Notes on the production of Perlin Field (2013)
“The fact that noise doesn’t repeat makes it useful the way a paint brush is useful when painting. You use a particular paint brush because the bristles have a particular statistical quality - because of the size and spacing and stiffness of the bristles. You don’t know, or want to know, about the arrangement of each particular bristle. In effect, oil painters use a controlled random process.”
- Ken Perlin, 1999
1994. Parametric production matures to the point where clouds in the backdrop of a Lion King landscape are entangled with mechanisms of encryption, war, financial derivatives trading.
Noise emerges as a cloaking device for information in the 20th Century. Its status as unwelcome perturbance to early tele-communication signals gives way to strategic deployment.
SIGSALY, the World War II secure speech system, uses white noise masking as part of its encryption scheme. Nicknamed ‘Green Hornet’, the buzzing signal is indecipherable to the human ear.
The moderns rush to claim noise as their own. Russolo booms the loudest, announcing “the variety of noises is infinite”.

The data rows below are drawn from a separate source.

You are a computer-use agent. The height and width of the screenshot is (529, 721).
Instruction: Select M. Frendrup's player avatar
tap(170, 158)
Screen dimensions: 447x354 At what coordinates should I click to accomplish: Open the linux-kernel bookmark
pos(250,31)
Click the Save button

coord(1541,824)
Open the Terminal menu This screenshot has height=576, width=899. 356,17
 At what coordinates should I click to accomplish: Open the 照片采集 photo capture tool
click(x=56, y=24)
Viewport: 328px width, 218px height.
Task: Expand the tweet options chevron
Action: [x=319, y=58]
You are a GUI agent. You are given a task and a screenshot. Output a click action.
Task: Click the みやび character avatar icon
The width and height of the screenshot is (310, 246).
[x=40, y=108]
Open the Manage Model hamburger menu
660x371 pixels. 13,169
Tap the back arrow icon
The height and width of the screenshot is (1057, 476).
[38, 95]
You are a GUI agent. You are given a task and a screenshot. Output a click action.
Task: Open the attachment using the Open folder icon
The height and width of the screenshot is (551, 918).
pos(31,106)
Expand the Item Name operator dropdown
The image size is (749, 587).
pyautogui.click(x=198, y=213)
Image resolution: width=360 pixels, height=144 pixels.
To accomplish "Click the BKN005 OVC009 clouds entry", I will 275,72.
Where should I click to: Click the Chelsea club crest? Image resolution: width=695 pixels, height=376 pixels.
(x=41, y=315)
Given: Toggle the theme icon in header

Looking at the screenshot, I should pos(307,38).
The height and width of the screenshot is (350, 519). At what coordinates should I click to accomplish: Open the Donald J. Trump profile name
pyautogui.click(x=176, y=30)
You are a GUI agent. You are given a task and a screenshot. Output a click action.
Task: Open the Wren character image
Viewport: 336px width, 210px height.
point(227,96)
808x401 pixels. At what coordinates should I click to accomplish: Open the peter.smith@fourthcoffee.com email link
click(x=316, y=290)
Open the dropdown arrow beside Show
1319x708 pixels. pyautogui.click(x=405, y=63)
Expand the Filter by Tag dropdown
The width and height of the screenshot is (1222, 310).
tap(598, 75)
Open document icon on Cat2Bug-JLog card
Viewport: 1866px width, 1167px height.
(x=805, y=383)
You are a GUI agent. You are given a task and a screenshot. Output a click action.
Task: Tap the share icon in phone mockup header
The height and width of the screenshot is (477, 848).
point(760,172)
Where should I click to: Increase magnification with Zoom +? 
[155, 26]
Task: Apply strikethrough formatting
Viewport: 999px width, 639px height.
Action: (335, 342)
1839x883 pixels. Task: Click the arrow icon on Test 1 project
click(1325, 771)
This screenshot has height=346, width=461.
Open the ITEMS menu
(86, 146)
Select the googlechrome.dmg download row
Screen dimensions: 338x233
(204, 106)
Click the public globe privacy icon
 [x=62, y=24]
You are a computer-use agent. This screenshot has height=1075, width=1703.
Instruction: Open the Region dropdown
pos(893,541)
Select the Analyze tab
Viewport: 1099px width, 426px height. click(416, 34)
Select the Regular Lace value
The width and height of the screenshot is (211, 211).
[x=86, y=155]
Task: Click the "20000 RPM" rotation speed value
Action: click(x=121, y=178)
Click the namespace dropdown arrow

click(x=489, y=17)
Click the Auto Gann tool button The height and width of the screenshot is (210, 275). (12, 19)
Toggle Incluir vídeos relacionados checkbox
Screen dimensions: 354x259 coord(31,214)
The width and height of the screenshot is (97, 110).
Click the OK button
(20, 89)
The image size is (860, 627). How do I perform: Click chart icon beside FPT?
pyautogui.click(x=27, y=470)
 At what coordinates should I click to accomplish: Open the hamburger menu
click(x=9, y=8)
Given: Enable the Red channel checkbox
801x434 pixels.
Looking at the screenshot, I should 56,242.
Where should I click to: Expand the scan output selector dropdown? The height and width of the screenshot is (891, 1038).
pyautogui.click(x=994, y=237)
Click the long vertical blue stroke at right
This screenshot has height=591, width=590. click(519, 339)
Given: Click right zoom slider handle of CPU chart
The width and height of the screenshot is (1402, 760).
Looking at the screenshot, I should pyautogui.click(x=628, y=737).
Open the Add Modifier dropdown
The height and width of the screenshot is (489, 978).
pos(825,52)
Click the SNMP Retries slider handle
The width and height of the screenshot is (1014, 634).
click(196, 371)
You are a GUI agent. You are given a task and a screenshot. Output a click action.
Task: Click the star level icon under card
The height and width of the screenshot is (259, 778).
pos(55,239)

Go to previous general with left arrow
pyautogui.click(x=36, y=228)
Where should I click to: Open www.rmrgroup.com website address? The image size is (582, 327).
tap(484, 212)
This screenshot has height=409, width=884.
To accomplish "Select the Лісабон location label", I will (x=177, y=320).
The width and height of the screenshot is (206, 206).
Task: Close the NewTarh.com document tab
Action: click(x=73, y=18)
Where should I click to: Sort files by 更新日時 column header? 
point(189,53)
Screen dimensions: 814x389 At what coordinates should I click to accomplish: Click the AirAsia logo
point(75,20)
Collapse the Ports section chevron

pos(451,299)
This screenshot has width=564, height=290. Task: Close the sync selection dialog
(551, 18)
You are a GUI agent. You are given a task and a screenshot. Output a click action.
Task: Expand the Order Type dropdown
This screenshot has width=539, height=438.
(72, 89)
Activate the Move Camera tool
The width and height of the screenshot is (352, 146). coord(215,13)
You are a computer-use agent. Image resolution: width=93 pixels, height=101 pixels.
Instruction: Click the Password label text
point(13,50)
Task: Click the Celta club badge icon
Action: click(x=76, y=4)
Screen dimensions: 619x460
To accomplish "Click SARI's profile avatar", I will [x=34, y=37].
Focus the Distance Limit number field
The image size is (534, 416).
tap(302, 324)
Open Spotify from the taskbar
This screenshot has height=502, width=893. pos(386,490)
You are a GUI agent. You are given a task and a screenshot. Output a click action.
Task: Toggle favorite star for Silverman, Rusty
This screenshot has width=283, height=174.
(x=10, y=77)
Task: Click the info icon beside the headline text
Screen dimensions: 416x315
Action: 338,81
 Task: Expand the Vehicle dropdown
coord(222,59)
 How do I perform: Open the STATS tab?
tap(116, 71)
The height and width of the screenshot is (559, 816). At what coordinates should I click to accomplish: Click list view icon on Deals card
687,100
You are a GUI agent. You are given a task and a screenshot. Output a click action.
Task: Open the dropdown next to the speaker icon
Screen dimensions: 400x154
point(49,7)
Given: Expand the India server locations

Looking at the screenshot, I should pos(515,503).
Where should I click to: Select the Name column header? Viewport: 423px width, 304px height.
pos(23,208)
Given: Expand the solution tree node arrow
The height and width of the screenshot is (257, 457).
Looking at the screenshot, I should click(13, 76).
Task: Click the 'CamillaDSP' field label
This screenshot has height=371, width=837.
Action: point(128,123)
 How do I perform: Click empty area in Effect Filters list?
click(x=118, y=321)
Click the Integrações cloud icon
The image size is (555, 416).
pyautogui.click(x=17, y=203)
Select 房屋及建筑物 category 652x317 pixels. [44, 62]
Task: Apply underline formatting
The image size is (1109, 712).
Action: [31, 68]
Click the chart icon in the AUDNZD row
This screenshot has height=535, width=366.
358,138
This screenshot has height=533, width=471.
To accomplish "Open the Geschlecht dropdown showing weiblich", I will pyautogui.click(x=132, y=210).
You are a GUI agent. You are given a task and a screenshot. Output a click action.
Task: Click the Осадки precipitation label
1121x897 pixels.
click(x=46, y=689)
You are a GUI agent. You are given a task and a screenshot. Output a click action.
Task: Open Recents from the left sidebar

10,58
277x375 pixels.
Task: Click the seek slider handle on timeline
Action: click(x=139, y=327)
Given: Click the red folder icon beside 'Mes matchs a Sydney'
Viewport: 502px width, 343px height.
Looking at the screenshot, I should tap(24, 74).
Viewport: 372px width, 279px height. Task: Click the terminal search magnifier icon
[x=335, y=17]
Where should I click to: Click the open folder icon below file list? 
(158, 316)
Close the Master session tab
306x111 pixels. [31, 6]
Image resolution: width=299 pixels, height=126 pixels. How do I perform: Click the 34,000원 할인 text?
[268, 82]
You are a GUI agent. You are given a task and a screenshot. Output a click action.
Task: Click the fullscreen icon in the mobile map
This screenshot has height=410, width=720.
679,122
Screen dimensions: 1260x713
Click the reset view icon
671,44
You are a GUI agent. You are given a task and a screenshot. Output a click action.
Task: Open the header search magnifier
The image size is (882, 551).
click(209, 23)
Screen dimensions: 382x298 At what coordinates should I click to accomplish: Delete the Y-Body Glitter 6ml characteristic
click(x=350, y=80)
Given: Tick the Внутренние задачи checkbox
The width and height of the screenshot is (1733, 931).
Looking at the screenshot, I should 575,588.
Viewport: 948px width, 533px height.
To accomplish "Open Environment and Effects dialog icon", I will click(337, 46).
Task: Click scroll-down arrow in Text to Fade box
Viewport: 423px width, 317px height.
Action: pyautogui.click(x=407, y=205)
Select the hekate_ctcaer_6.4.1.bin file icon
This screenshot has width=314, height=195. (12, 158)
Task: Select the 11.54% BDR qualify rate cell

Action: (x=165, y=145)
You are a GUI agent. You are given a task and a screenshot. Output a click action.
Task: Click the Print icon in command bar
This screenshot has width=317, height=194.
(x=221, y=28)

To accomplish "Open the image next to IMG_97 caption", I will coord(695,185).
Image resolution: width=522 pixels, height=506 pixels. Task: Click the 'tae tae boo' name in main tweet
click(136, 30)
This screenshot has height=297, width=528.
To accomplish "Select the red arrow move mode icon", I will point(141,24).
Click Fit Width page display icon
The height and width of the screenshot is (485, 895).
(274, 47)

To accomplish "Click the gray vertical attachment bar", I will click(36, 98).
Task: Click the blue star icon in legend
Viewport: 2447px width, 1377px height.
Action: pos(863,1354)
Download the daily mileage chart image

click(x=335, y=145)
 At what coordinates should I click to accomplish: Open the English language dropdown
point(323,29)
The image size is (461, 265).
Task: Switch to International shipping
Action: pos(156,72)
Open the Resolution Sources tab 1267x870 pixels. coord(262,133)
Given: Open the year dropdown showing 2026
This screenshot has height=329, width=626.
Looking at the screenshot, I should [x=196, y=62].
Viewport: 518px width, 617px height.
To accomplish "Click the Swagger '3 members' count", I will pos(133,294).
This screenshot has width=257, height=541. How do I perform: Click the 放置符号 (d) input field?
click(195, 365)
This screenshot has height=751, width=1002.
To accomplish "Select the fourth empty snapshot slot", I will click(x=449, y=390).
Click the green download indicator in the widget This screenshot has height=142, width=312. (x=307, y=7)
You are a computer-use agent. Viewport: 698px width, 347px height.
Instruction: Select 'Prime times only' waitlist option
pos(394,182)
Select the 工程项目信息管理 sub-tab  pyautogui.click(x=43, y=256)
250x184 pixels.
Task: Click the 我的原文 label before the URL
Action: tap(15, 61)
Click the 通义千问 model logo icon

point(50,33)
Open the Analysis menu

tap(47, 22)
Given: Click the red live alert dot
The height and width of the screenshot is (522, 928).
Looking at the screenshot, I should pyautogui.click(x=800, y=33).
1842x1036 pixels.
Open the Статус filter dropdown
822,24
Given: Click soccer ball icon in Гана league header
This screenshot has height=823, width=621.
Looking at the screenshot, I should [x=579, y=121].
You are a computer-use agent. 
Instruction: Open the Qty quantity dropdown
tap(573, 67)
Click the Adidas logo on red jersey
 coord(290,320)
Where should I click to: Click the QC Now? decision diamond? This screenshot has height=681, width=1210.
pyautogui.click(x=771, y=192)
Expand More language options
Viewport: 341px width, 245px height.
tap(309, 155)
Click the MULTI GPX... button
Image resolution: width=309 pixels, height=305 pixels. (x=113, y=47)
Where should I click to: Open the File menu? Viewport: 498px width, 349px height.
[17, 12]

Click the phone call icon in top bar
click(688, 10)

Man made noise develops from industrial waste product to a subversive gesture with a claim to political agency (Attali). With the advent of computation it mutates into a mimetic actor, both reactionary and legible.
Noise, not as a subversion of signal, but rather as duplicitous agent, active as both veil and mime, cynically acting out the semiotics of nature on one hand, while cloaking information on the other.
Algorithmic trading floods markets with noise, rendering them illegible to all but the most adept analysts. The noisy trader acts as a straw man designed to distract from the true noise in the system - sophisticated attempts at masking high-frequency trading strategies.
Noise as an object that precedes us. Ancestral noise in the form of stochastic gene expression inducing phenotype variation. Developmental noise and its role in processes collectively known as evolution. Biological multiplicity itself entailed by cellular noise.
Noise is a pseud. Its posturing as random and complex is exposed only through wilful decomposition. The additive synthesis of periodic functions organised into octaves generate a mimesis of fractal form.
Noise destabilises Platonic idealism. Its ontological affinity lies with contingency. Noise denounces, as Meillasoux does, “the ‘stabilist’ illusion of sensible becoming —the illusion that there are invariants or immutable laws of becoming”.
All those modern attempts to politicise noise run counter to an admission of agency to the object behind the phenomenon. The algorithm, as both actor and medium, should be afforded its own representation.
To let noise be manifest is the aim (and struggle) of the work.